─── TRECHO DO DOCUMENTO ───

Tanto econômica quanto diplomaticamente, as relações entre Rússia e China são cada vez mais "maduras" e fortes, conforme menções das próprias chancelarias dos países. Muito mais do que nas declarações de autoridades e lideranças, os números mostram a cooperação cada vez mais intensa: mais de 80% das transações financeiras entre Moscou e Pequim são realizadas em moedas locais, em substituição ao dólar, enquanto o comércio bilateral atingiu recorde no ano passado, com saldo de mais de US$ 245 bilhões (R$ 1,3 trilhão) e alta de 30% em relação a 2023.
O pesquisador do Centro de Investigação em Rússia, Eurásia e Espaço Pós-Soviético (CIRE) Guilherme Jeremias Conceição relata ao podcast Mundioka, da Sputnik Brasil, que há uma reconfiguração "silenciosa e bastante profunda" do tabuleiro geopolítico da Eurásia diante do aprofundamento das relações entre os dois países, que também são as principais potências econômicas e militares da região.

───

DESCRIÇÃO DA TAREFA:
No texto sobre as relações entre Rússia e China, reescreva o trecho que vai de "Tanto econômica quanto" até "relação a 2023.", substituindo "Pequim" por "Beijing".

─── LINHAS FORNECIDAS ───

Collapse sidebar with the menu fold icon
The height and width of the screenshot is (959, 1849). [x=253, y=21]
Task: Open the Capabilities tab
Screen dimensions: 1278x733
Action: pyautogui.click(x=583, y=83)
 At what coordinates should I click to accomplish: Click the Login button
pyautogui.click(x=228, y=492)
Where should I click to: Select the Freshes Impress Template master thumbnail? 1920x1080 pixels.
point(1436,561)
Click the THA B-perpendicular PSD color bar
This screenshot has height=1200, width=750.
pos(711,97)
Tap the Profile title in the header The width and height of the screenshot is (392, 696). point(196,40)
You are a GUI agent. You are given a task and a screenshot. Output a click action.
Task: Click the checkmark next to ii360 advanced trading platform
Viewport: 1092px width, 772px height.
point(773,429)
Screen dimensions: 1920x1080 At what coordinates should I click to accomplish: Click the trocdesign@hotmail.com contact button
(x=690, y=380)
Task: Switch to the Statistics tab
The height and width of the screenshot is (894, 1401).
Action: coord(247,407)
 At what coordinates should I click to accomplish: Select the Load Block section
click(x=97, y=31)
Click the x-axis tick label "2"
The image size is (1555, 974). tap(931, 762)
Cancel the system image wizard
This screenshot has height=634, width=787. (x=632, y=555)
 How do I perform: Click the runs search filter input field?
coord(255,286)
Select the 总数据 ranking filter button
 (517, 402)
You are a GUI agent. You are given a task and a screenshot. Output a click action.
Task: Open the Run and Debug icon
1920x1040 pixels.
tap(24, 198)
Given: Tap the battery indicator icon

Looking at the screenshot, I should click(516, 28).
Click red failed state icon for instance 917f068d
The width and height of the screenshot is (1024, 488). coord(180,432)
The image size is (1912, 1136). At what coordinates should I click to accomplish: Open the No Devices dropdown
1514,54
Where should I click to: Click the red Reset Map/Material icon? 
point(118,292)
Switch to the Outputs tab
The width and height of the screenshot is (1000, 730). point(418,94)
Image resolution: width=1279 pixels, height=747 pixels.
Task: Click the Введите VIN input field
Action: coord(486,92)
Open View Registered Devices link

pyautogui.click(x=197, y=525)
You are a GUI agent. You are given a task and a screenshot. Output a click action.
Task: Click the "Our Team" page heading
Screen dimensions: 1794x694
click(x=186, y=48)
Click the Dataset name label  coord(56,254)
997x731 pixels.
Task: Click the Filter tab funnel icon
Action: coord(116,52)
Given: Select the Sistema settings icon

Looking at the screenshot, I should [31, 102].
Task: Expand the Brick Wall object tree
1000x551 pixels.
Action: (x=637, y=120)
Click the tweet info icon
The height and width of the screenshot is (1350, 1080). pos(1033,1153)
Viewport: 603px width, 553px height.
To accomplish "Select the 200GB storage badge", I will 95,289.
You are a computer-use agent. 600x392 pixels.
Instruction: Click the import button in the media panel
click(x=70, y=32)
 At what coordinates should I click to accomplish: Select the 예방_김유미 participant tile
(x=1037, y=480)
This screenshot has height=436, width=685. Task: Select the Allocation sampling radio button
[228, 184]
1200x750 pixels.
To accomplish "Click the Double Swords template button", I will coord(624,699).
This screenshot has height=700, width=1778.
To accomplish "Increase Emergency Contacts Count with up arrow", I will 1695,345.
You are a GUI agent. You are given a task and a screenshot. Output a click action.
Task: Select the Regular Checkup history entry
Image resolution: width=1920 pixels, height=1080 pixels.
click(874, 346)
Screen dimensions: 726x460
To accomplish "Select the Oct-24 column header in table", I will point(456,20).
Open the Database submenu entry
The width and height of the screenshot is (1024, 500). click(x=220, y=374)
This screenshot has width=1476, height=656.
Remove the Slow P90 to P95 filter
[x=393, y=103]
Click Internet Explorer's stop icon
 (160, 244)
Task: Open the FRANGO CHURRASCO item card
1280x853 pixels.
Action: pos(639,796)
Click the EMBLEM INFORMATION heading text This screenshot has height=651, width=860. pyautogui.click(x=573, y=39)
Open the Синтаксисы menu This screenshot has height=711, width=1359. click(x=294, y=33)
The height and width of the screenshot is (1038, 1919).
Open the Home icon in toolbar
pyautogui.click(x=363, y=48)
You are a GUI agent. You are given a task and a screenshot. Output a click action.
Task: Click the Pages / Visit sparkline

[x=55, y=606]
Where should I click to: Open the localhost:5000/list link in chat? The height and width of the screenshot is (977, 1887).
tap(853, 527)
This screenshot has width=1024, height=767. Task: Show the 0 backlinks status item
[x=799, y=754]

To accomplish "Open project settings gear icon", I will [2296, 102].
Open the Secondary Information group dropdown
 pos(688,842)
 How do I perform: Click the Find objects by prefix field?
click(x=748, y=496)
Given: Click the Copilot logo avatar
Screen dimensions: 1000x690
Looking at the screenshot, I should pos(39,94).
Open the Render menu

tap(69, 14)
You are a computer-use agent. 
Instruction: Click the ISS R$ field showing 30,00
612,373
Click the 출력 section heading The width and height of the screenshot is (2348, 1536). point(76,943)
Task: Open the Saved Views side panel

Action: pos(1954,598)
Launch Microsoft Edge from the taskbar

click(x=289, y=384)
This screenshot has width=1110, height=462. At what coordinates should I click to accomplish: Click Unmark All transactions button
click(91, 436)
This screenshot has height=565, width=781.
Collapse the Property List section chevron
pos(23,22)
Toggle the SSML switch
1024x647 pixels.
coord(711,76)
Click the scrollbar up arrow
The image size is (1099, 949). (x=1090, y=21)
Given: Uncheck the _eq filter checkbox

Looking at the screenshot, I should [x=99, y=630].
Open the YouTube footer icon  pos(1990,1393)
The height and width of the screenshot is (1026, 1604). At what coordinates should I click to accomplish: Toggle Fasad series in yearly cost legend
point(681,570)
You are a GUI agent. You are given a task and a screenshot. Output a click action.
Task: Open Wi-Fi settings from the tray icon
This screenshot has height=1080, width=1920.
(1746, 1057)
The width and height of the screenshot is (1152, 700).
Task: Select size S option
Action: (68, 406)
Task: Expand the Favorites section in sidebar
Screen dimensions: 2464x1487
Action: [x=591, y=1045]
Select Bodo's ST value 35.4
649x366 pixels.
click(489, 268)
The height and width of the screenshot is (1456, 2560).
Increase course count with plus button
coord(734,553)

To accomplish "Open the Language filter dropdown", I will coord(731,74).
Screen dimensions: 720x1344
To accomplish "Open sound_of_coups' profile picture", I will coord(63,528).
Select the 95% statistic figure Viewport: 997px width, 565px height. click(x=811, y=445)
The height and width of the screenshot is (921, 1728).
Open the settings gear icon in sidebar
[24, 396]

───

RESULTADO ABAIXO:
Tanto econômica quanto diplomaticamente, as relações entre Rússia e China são cada vez mais "maduras" e fortes, conforme menções das próprias chancelarias dos países. Muito mais do que nas declarações de autoridades e lideranças, os números mostram a cooperação cada vez mais intensa: mais de 80% das transações financeiras entre Moscou e Beijing são realizadas em moedas locais, em substituição ao dólar, enquanto o comércio bilateral atingiu recorde no ano passado, com saldo de mais de US$ 245 bilhões (R$ 1,3 trilhão) e alta de 30% em relação a 2023.